» REQUIRED WORK:
Only the lines that hold "agent" should be in the answer, each copied from the data below.

» INPUT MATERIAL:

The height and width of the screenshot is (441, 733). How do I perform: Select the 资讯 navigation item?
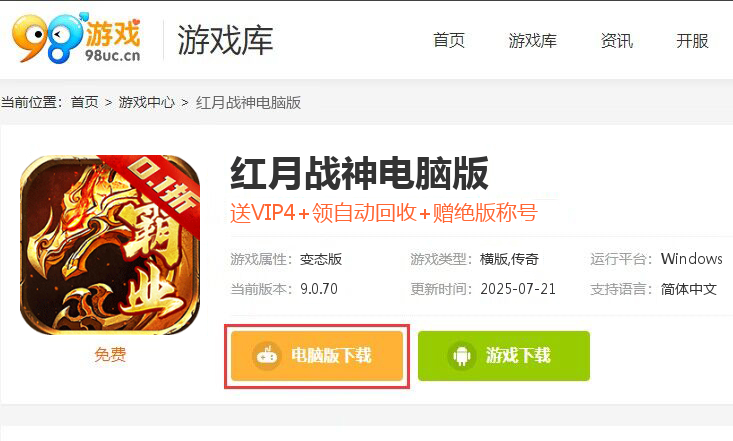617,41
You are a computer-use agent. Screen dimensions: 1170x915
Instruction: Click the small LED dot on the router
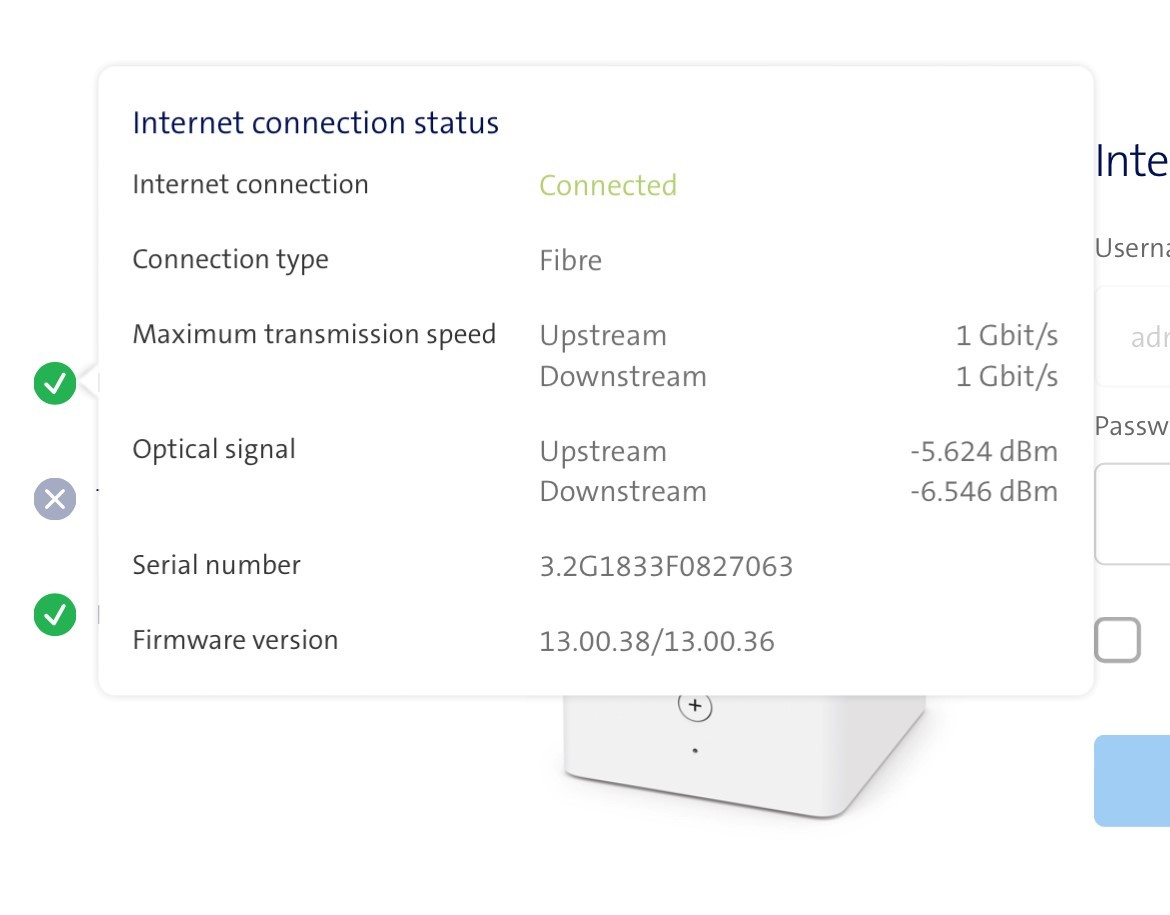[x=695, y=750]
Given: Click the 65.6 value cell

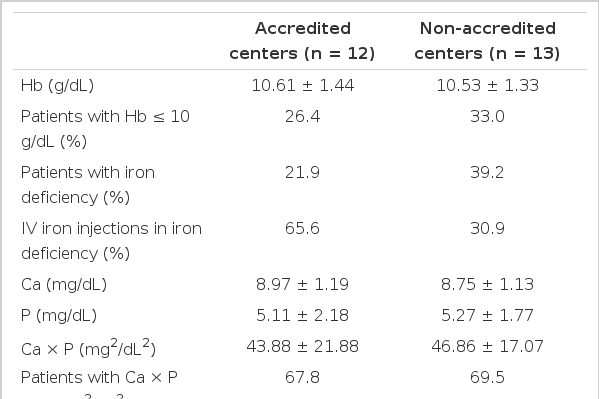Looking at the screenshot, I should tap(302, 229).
--
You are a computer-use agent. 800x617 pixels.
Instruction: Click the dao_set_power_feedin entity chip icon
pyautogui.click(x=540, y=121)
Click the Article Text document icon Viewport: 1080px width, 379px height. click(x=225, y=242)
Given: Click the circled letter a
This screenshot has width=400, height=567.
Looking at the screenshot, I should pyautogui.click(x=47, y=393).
* * *
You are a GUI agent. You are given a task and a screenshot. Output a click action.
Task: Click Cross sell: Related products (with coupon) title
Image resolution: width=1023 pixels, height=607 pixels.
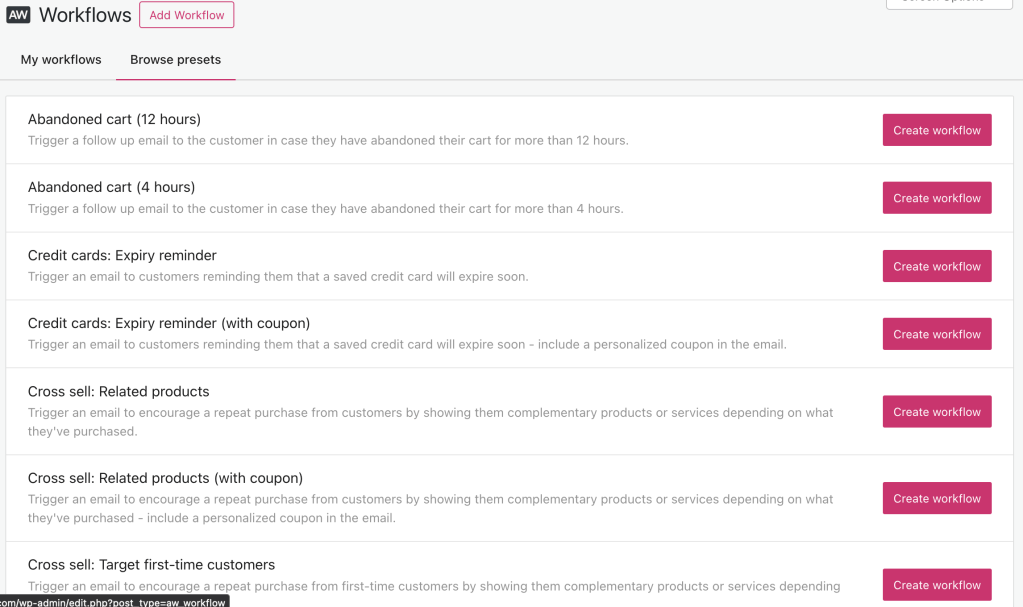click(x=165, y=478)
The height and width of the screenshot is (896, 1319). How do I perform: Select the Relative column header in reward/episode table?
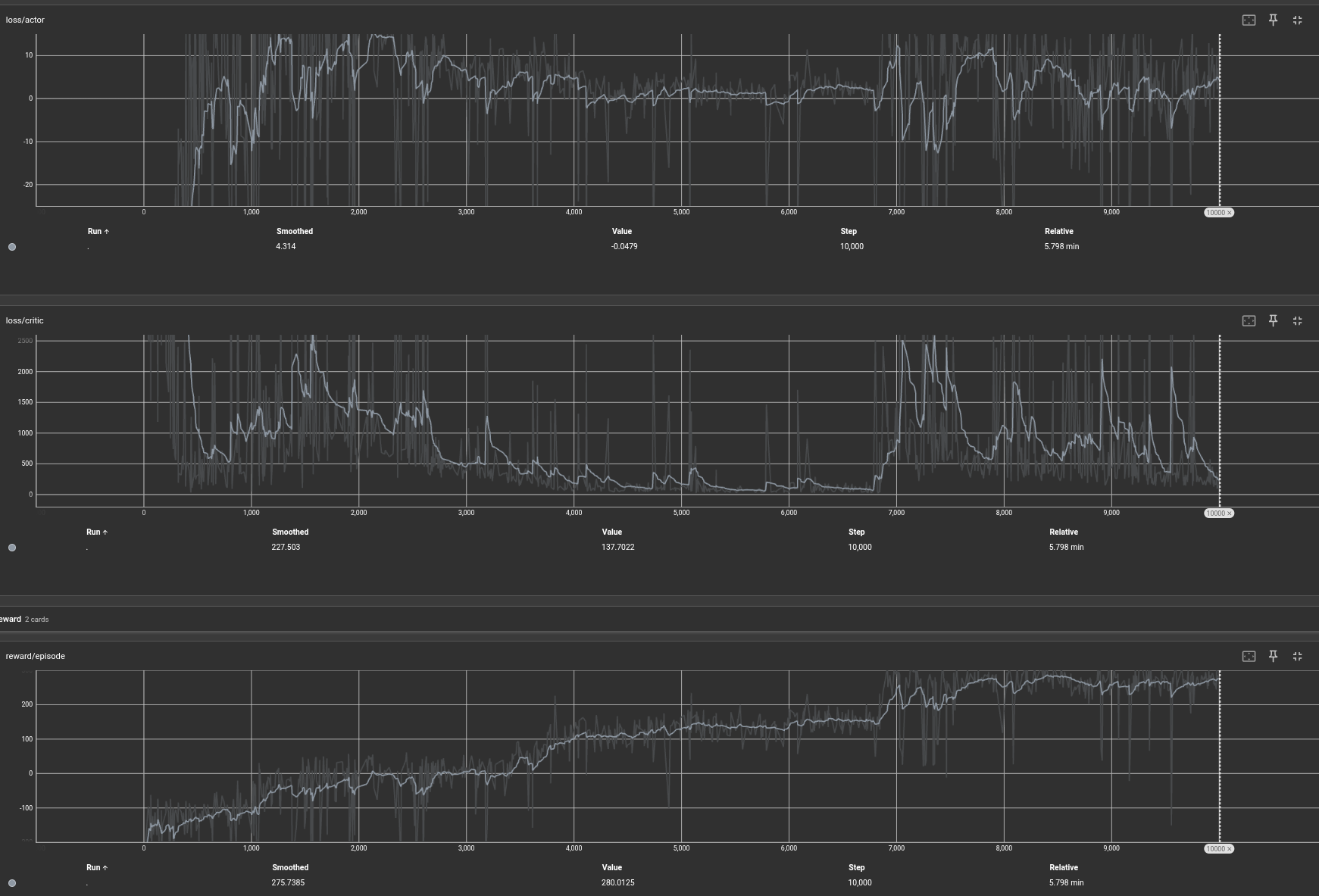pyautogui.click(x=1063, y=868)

» ANSWER FOR THIS EXERCISE:
You are a computer-use agent. Screen dimensions: 1170x915
You are a computer-use agent. 800x617 pixels.
You are a GUI agent. You are given a task and a screenshot. Output a click action.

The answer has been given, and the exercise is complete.